[Required action] Each record that follows should be repeated exactly, minus any images.

*** Opening of Data extract ***

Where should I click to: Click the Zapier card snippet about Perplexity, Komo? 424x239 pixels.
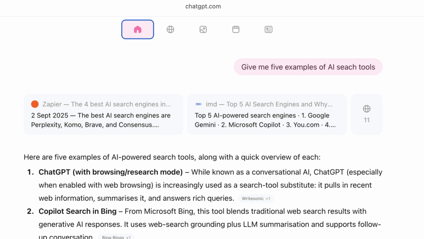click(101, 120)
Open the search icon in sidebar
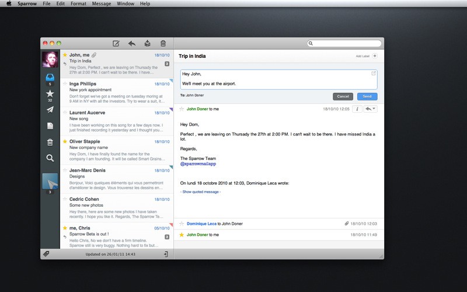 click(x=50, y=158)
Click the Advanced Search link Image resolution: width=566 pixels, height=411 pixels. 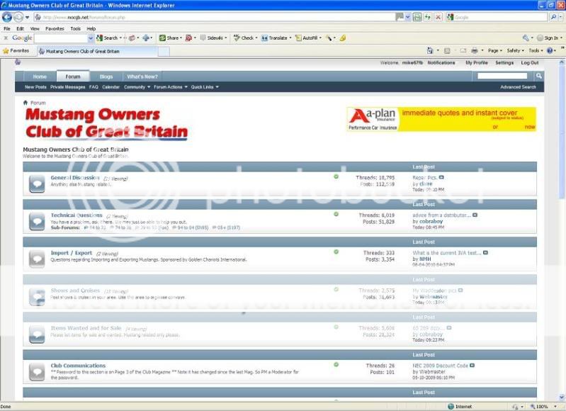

*** Close of Data extract ***

[Result]
Where should I click to: Click the Zapier card snippet about Perplexity, Komo? 424x239 pixels.
click(101, 120)
Open the search icon in sidebar
 click(x=50, y=158)
Click the Advanced Search link Image resolution: width=566 pixels, height=411 pixels. 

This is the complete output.